Background information
- Also known as: Papa Dee
- Born: David Christopher Daniel Wahlgren 13 July 1966 (age 60)
- Origin: Gothenburg, Sweden
- Genres: Hip hop, ragga, dancehall, trip hop
- Occupations: Musician, songwriter, voice actor
- Instrument: Vocals
- Years active: 1988–present
- Website: papadee.se

= Papa Dee =

Swedish rapper (born 1966)

David Christopher Daniel Wahlgren (born 13 July 1966), better known by the stage name Papa Dee, is a Swedish rapper. His most commercially successful track is his version of the Cat Stevens song "The First Cut Is the Deepest".

== Music career ==
Wahlgren debuted in 1988 with the single "Funky Raggamuffin/Let the Music Play", a mixture of dancehall and hip hop. He then joined the Stonefunkers and became the group's rapper. This was followed by a few years of cooperation with Rob'n'Raz. Wahlgren then went solo, and had his breakthrough in 1990 with the album Lettin' Off Steam, which was predominantly hip hop and dancehall. His next album, One Step Ahead, had elements of soul and reggae, mixing song and rap. His 1994 release, Original Master, produced by Denniz Pop at Cheiron Studio, incorporated Euro disco into his music.
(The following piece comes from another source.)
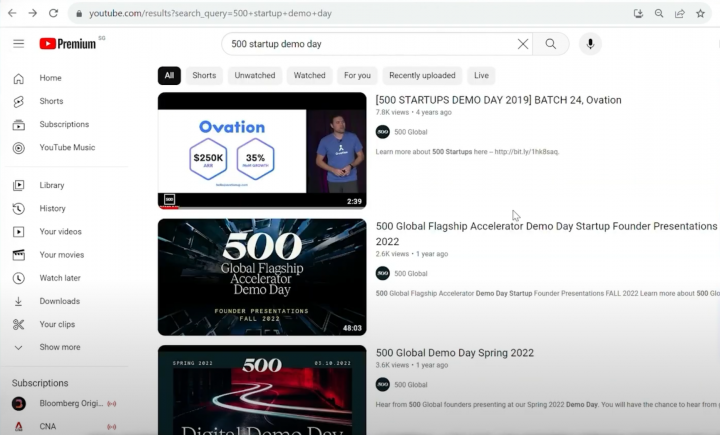Filter results by Live chip
720x435 pixels.
481,75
During the 1990s and 2000s, he released several albums, often in cooperation with Desmond Foster and a couple with Soundism. 2001, Soundism also produced the Papa Dee song "Hottie Hottie Girls" featuring Lady Saw, Jamaica's prime female dancehall star. Kent (Gillström) Isaacs also produced a couple of Papa Dee's more daring and innovative albums. One of the albums they did together was the cover album, recorded in Jamaica, with reggae musicians including Horse-Mouth, Flabba Holt and Chinna Smith.
He is also a member of The Brooklyn Funk Essentials and of Dubchek with David Barratt.

His songs have been featured in several feature films including Predator 2, starring Danny Glover. In 1997 Dubchek made music for the critically acclaimed Two Girls and a Guy featuring Robert Downey, Jr. and Heather Graham.
In the Swedish feature film/comedy Smala Sussie Papa Dee was credited both featuring as himself onscreen and as songwriter.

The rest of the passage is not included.